Developing countries have won a historic pledge from  develoepd nations that they will receive funds to repair the “loss and damage” incurred. This is the first time developing countries have received such assurances, and the first time the phrase “loss and damage from climate change” has been enshrined in an international legal document. Developing countries had been fighting hard for the concession at the fortnight-long UN climate change talks among 195 nations in Qatar, which finished after a marathon 36-hour final session.


The EU is the world’s largest provider of official development assistance and of climate finance to developing countries. At the Copenhagen climate change conference in 2009, developed countries pledged to provide a total of nearly US $30 billion in so-called ‘fast start’ climate finance over the three years 2010 to 2012 to help developing countries mitigate their greenhouse gas emissions and adapt to climate change.  The EU and its Member States committed to provide €7.2 billion of this amount, or almost one third of the global total.

Information from Member States indicates that €7.1 billion has already been provided, and it is expected that the €7.2 billion pledge will be reached or even overachieved when Member State reports are updated and finalised next year. The European Commission pledged €150 million over the three years as its contribution, and has in fact provided €155 million.

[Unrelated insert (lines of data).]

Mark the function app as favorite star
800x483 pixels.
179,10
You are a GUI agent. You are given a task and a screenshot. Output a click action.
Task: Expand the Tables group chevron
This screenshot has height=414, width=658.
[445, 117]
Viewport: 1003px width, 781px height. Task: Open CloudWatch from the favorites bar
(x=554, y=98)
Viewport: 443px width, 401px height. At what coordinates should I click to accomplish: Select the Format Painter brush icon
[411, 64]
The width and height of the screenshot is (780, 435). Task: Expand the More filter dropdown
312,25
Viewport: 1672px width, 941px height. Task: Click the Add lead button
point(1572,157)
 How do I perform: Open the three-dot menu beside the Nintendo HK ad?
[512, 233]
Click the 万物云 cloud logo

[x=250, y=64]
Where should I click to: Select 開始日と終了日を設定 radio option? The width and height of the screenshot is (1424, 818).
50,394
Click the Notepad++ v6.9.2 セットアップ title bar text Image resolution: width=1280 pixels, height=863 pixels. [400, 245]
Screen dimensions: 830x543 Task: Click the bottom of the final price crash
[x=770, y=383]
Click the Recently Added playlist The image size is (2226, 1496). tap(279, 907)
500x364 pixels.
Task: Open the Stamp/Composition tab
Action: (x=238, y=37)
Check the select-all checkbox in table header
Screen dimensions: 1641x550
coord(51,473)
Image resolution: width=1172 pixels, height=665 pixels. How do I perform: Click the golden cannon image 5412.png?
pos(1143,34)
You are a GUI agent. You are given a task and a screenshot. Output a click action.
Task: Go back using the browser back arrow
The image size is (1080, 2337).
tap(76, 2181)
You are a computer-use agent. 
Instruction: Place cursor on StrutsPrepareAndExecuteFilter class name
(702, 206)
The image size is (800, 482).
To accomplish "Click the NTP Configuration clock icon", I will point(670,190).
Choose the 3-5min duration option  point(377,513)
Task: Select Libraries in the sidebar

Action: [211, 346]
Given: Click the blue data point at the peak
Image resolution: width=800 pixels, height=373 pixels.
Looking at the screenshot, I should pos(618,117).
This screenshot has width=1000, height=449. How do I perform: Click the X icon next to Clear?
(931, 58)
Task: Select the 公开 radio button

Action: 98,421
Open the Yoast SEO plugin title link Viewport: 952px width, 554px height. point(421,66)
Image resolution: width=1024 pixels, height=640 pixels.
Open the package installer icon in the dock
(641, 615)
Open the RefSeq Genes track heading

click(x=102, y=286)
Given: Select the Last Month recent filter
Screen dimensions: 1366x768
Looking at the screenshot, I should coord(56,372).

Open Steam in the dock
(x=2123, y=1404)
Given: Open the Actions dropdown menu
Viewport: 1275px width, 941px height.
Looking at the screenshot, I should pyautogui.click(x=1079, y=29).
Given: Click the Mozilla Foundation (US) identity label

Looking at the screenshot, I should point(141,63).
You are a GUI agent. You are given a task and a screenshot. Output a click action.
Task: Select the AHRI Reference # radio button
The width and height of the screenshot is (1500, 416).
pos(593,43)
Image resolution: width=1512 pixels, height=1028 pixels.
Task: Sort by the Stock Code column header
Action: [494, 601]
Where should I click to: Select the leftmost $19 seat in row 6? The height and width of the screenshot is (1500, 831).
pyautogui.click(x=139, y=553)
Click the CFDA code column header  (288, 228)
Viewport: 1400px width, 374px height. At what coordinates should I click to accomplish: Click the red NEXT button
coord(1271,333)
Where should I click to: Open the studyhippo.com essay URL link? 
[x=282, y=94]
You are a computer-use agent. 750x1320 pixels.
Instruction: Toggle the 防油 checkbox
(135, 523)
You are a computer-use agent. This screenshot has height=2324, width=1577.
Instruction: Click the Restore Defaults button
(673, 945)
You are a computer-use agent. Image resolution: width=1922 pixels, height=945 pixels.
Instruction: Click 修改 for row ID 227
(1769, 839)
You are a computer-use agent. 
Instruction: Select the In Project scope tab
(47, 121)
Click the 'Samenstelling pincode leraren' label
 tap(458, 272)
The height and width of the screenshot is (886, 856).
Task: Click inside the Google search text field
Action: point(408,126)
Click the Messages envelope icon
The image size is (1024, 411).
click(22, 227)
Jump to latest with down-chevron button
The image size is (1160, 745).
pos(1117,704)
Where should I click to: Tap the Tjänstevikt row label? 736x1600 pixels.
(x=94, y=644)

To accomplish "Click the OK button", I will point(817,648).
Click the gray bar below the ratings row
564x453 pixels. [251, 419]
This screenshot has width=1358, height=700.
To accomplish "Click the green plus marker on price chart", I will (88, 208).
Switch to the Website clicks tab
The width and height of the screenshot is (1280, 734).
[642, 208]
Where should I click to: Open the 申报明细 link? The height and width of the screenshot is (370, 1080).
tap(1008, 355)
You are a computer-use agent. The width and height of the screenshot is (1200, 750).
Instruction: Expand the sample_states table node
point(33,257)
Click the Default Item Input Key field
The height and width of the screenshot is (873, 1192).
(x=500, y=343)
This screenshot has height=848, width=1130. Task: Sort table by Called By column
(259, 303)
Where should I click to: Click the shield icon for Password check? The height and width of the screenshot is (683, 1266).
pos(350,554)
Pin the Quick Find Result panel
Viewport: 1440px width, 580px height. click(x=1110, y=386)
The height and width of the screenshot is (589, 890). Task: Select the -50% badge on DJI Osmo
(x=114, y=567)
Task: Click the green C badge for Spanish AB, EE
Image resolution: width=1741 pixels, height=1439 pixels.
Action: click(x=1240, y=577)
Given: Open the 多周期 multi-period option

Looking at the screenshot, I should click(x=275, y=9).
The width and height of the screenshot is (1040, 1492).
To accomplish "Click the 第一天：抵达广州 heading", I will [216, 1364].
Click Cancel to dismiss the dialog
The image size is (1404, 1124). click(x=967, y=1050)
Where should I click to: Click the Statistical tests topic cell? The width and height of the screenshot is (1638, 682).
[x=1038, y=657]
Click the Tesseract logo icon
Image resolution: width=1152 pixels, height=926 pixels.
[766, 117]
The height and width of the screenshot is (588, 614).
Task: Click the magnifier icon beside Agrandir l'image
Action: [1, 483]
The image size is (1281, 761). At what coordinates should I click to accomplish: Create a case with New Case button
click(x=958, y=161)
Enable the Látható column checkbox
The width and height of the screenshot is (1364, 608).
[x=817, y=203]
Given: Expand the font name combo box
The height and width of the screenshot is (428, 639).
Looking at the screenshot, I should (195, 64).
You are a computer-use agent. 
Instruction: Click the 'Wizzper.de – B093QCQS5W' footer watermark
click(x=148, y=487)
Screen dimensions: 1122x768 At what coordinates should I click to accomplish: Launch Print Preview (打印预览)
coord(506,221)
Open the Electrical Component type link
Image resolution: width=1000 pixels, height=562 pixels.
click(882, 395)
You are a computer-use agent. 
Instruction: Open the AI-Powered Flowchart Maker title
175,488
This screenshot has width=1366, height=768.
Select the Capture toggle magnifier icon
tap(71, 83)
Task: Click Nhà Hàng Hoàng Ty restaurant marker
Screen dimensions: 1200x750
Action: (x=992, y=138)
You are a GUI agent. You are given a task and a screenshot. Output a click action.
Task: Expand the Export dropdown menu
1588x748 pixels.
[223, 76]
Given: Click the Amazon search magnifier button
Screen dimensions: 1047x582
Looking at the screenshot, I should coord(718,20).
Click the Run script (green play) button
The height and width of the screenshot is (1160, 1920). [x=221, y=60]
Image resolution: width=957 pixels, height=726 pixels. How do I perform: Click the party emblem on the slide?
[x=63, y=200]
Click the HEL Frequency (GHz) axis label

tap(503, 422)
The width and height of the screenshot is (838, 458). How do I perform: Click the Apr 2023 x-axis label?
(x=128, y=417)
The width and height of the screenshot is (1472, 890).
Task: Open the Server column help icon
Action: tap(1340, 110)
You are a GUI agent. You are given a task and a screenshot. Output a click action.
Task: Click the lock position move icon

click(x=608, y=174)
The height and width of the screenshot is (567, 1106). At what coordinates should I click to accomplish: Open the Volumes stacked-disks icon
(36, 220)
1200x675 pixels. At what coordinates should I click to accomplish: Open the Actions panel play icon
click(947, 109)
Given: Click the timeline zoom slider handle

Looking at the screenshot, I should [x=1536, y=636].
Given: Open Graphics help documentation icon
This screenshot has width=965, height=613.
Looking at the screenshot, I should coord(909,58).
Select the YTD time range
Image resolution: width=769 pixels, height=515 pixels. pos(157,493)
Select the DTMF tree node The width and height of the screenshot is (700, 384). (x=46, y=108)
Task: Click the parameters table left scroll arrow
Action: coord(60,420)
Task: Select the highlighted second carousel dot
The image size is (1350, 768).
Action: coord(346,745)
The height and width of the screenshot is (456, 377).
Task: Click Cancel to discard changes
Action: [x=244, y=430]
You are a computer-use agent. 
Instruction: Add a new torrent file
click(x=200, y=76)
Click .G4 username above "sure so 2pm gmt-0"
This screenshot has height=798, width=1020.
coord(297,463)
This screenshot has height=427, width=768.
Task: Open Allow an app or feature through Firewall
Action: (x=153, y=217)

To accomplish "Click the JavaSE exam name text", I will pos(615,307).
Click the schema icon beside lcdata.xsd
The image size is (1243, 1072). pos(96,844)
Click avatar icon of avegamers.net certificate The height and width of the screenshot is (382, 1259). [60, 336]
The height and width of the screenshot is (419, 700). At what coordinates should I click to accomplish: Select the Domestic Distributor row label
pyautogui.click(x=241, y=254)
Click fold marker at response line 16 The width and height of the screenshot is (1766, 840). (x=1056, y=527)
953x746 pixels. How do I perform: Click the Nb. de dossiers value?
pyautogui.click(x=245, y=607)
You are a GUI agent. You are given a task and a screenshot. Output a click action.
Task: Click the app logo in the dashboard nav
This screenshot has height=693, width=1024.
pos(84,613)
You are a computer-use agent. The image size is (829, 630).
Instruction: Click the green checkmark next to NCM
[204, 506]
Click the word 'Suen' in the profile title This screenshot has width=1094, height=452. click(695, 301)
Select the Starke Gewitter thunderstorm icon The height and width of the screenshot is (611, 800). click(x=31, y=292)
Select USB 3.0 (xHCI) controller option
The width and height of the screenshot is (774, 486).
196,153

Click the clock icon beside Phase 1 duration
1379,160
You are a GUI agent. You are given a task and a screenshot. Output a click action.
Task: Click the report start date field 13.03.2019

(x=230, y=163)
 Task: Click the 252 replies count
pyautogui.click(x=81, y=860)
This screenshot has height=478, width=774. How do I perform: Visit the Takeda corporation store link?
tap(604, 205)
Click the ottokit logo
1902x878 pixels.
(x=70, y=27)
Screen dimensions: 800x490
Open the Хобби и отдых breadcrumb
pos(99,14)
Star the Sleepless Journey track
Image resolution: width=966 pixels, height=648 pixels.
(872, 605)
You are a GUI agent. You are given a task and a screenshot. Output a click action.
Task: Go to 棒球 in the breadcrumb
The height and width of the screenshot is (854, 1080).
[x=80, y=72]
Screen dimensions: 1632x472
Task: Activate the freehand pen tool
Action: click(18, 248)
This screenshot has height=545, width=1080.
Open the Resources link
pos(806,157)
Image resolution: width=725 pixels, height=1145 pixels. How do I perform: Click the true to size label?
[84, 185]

The EU and its Member States will continue to provide climate finance to developing countries in 2013. The EU remains fully committed to the goal of mobilising US$ 100bn a year from developed countries by 2020 from public, private and innovative sources, in the context of meaningful mitigation action and transparency on implementation by developing countries.

The EHA is following these developing to ensure that European hydrogen and fuel cell technologies are included in the UBFCCC technology mechanism database that is being established.